TARANTO – Al termine del vertice di sabato scorso in Procura, il procuratore capo Sebastio era stato chiaro: “da oggi parte la fase di attuazione del sequestro degli impianti”. Non deve dunque sorprendere lo stop ai rifornimenti di materie prime nell’area parchi imposto dai custodi giudiziari dei sei reparti del siderurgico sotto sequestro dallo scorso 26 luglio. La decisione adottata dal pool guidato dall’ing. Valenzano, altro non è che la diretta conseguenza di quanto stabilito nella riunione di sabato. La prima disposizione dei custodi mira alla riduzione dei cumuli presenti nei parchi, in attesa di decidere quali provvedimenti attuare per abbattere l’impatto ambientale delle colline di minerale e ferro che stazionano a poche centinaia di metri dal rione Tamburi.
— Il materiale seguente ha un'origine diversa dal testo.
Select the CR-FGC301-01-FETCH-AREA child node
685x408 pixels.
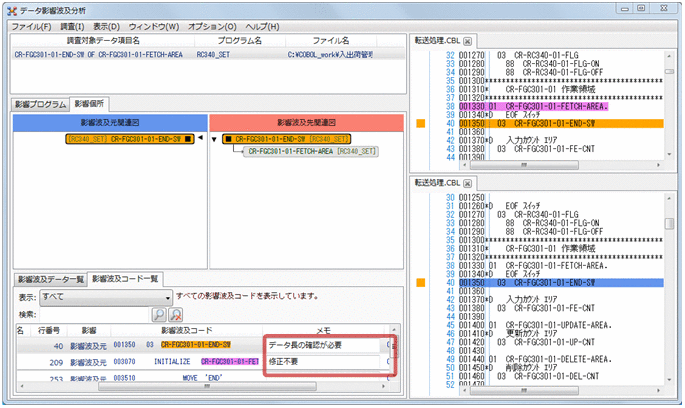point(312,151)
I custodi sono propensi ad imporre all’azienda la copertura dei 70 ettari dell’area: un intervento che per l’Ilva comporterebbe un investimento a nove zeri, che il Gruppo Riva difficilmente accetterà. Sia il barrieramento (teloni alti 21 metri da installare lungo tutto il perimento dell’area) che la bagnatura dei cumuli h 24 decisi dall’azienda per ridurre la diffusione incontrollata delle polveri, non hanno dunque convinto custodi e Procura. Che ha confermato anche ieri tramite il procuratore capo le perplessità sull’utilità della contromisura dell’azienda, basate “non sulla mia opinione ma su alcune sentenze della magistratura giudicante che negli anni scorsi, in diverse occasioni”, a fronte delle controdeduzioni dei legali del siderurgico, “ha ritenuto inutile la bagnatura dei parchi minerali per una serie di condizioni.
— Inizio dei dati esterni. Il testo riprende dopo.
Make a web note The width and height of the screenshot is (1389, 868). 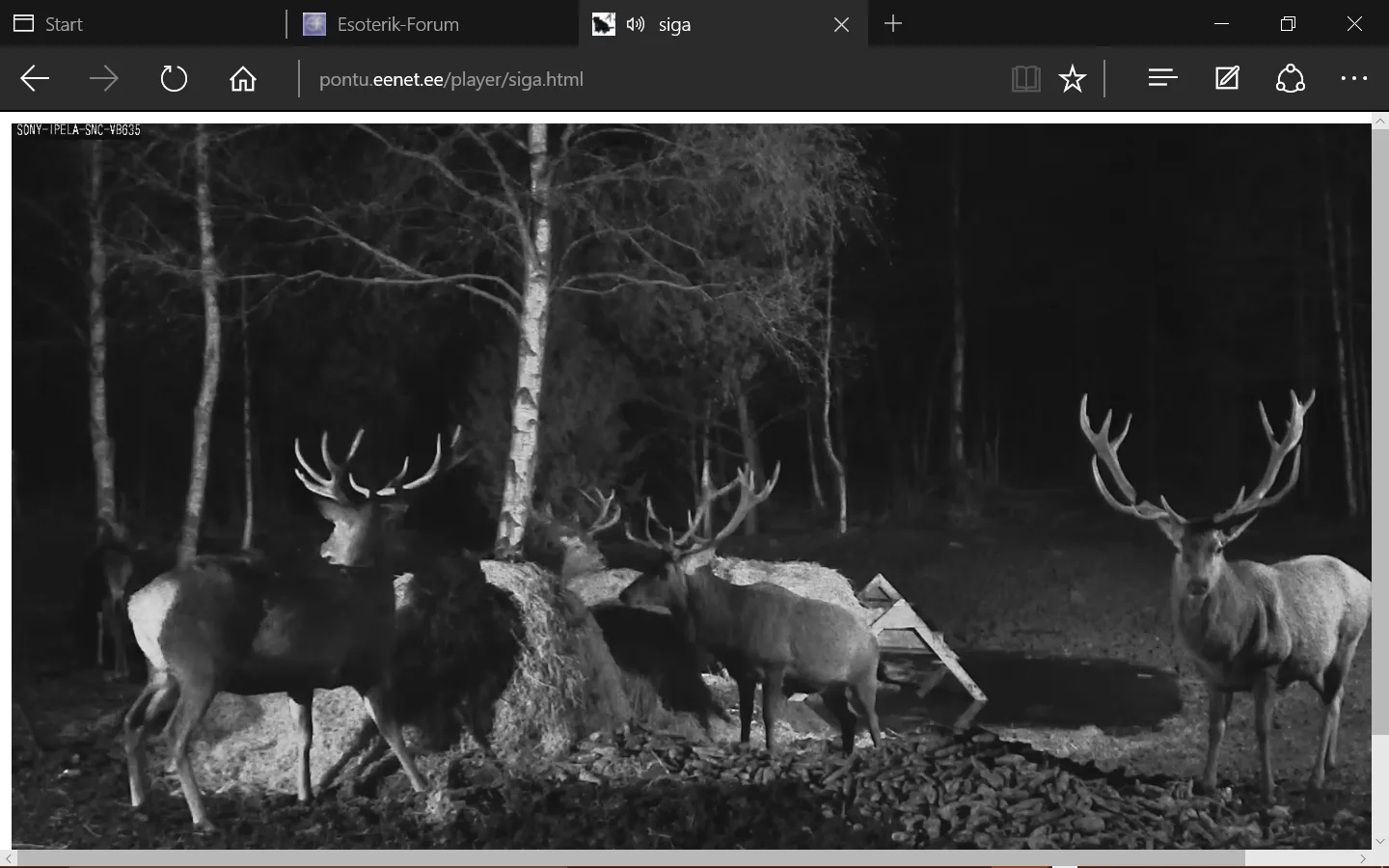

I tecnici dovranno chiarirci cosa fare del materiale accumulato nei parchi”. Nel frattempo, saranno bloccati i trasporti di materiali che arrivano agli sporgenti due e quattro del porto di Taranto in concessione all’Ilva, dove vengono scaricate migliaia di tonnellate di materie prime al giorno, vitali per il ciclo produttivo dell’azienda. Nel provvedimento comunicato al presidente Ilva Bruno Ferrante, i custodi hanno anche chiesto una stima delle materie prime presenti nei parchi e l’autonomia che garantiscono per la marcia degli impianti. La cui facoltà d’uso per la produzione, è bene ribadirlo, è stata vietata all’azienda sia dal GIP Todisco che dal Riesame. Che ha ribadito come si debba procedere in unica direzione: messa in sicurezza degli impianti e loro risanamento, per eliminare le emissioni diffuse e fuggitive che hanno avvelenato e avvelenano l’aria di Taranto e i polmoni dei suoi cittadini.
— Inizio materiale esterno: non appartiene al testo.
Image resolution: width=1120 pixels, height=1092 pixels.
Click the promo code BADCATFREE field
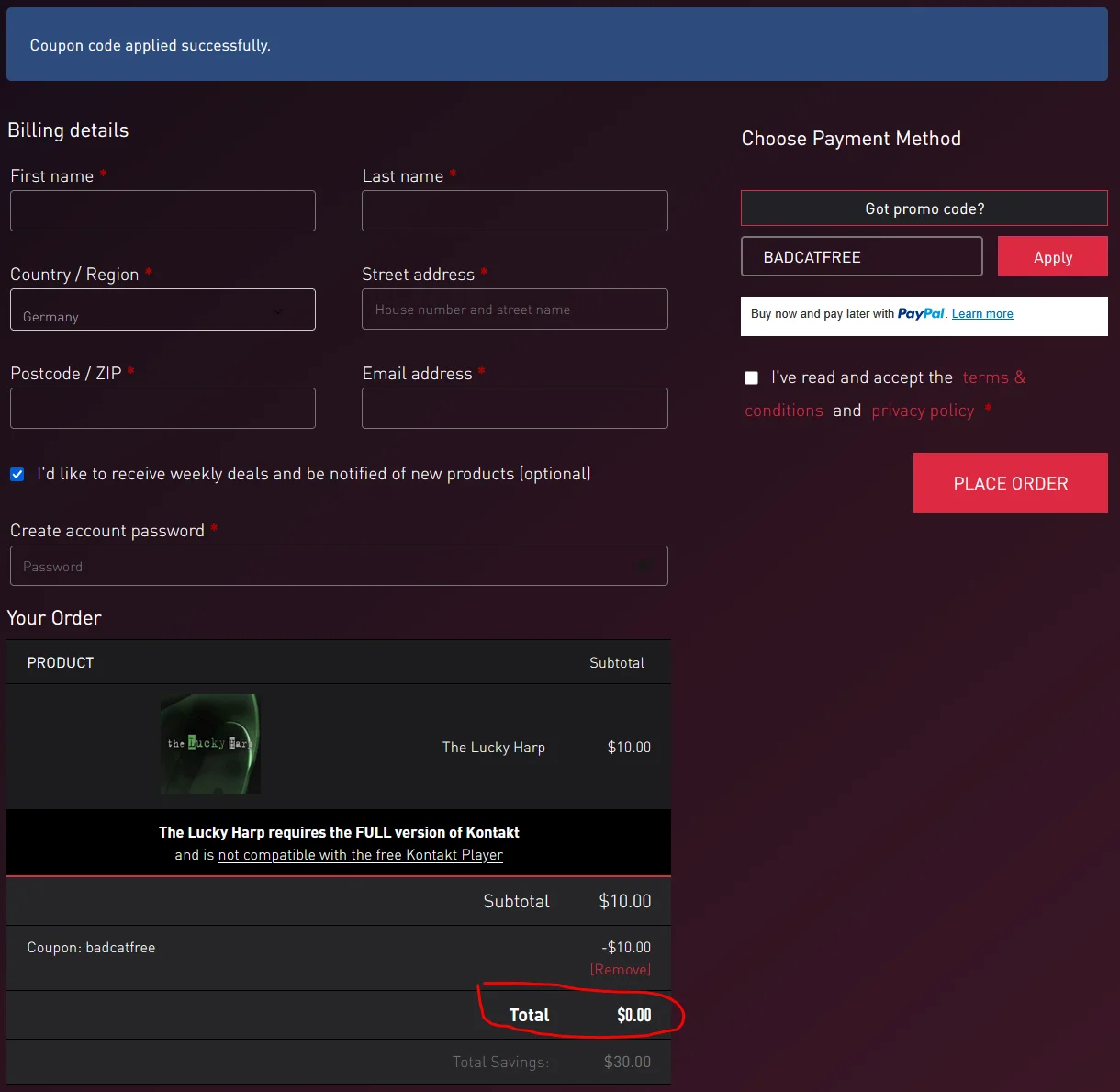pos(862,256)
Tra l’altro, la stessa azienda ha sempre ribadito come gli impianti possano essere risanati pur restando accesi: dunque, se ciò è vero, i custodi permetteranno l’approvvigionamento minimo degli stessi per lasciarli in funzione, ma senza che sia permessa la produzione. Che, seppur vietata, è continuata sino ad oggi senza soluzione di continuità, se non con una potenziale riduzione, attestatasi intorno al 70%. In subbuglio i sindacati, anche se su posizioni divergenti. Mentre la Uilm continua a disegnare scenari apocalittici, la Fim Cisl prova a seguire la strada indicata dai custodi e dalla Procura. “Se si fermano gli altoforni, si ferma tutto”, ha dichiarato il segretario provinciale della Uilm Taranto, Antonio Talò, per il quale lo stabilimento si avvia verso la paralisi: “Senza rifornimenti, gli impianti rimaneranno in marcia 15-20 giorni, anche un mese: non di più”. La Fim Cisl invece, attraverso il segretario Mimmo Panarelli, ha dichiarato come un reale cambiamento della situazione “potrà avvenire solo con un sistema di copertura dei cumuli delle materie prime”. Intanto ieri le commissioni Ambiente e Industria della Camera hanno approvato il decreto per la bonifica di Taranto, senza apportare modifiche al testo. Il provvedimento sarà esaminato lunedì dall’Aula. Con il premier Monti che ieri ha dichiarato “non ci siamo dimenticati di Taranto”.